Rudimentary methods of enameling seem to have been known as early as the second century B.C., and were used until the early medieval period. One of these methods involved setting cut glass pieces into the metal recesses (garnet cloisonné) and was used to adorn the fittings and buckles of Anglo-Saxon armour and sword belts. Although true enameling was a popular means of decoration during the Middle Ages and Renaissance, it is infrequently found on arms and armour and is mostly encountered on the hilts of English Neoclassical presentation swords. 


Embossing is the practice of raising a design on a metal plate from the inside so that the design appears in relief on the outside (repoussé). These designs can range from simple ridges, flutes, and geometrical patterns to elaborate figurative designs of sculptural quality. Leather objects such as shields or scabbards could be embossed using the same technique, but the designs could also be stamped or pressed into the surface using dies and molds. The latter technique was also applied to sheets of gold or silver, which would then be applied to the actual object. The raised design was finished by detailing the motif from the outside with a chisel (chasing). 

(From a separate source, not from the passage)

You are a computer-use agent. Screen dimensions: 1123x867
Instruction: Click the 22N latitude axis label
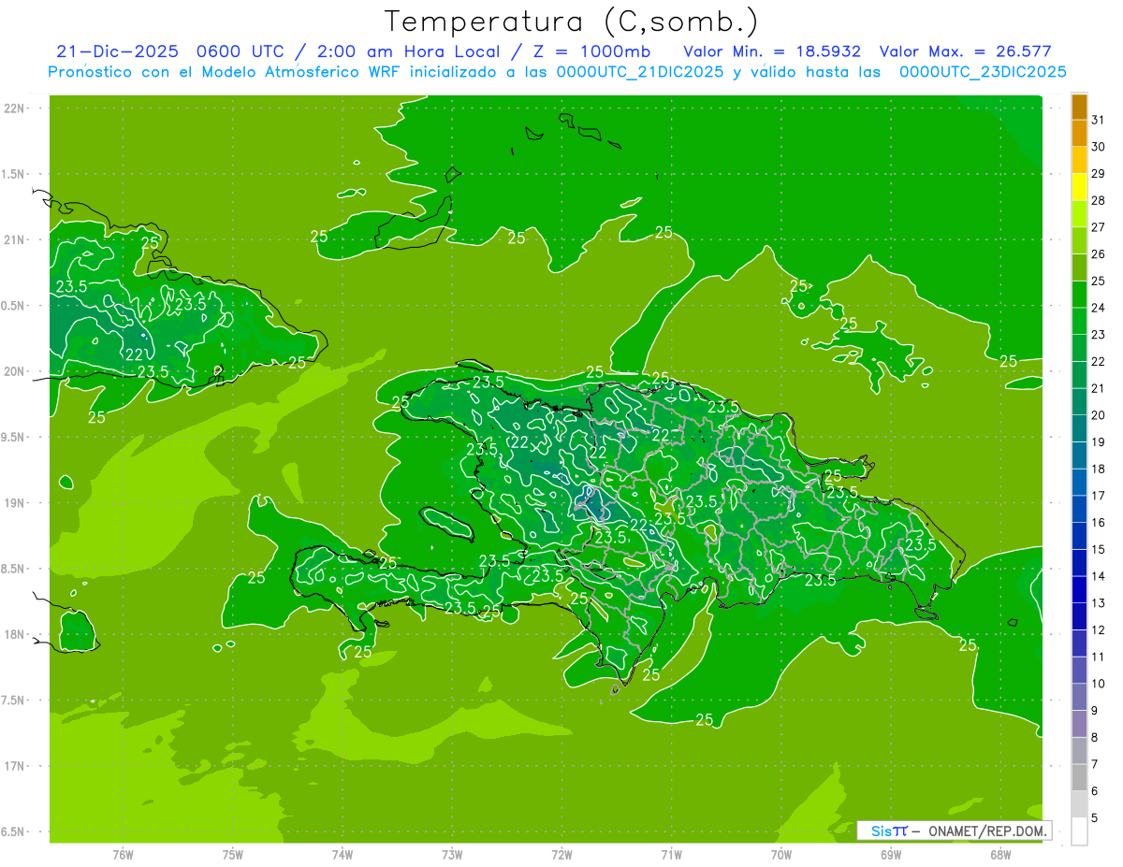pyautogui.click(x=16, y=108)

Known in Europe since the Bronze Age, embossing was widely used on armour in the ancient world, especially in Greece, but was comparatively rare during the Middle Ages. It was gradually revived—first in leather—during the fourteenth century, and seems to have made its reappearance on plate armour first with ridges and fluting at the beginning of the fifteenth century, developing into more elaborate forms of figurative embossing during the first half of the sixteenth century. 

Engraving and Pointillé Decoration

Engraving is a technique by which decorative patterns or inscriptions are cut into the metal surface with a sharp pointed tool of hardened metal (burin). When the decoration is not cut into the metal but formed by a pattern of dots punched into the surface, the process is known as pointillé. 

Engraving, in addition to painting, is probably one of the oldest forms of decoration on arms and armour, and can be found on Stone Age and Bronze Age weapons. Although comparatively rare on armour, it is more often found on the blades and hilts of edged weapons, and from the fifteenth century to the present day, it is frequently encountered as a favored means of decorating firearms. 


Similar to engraving, a mechanical process, the chemical process of etching entails the cutting of decorative patterns into metal using a mild acid. The artist would cover the surface with an acid-resistant coating of paint or wax, and then scratch the desired decoration into the coating. A weak acid was applied and the decorative pattern (or its background) was etched into the metal’s surface wherever the coating had been removed. Visual contrast could be enhanced by application of a dark substance, such as lampblack, into the recessed areas, or by gilding the background. 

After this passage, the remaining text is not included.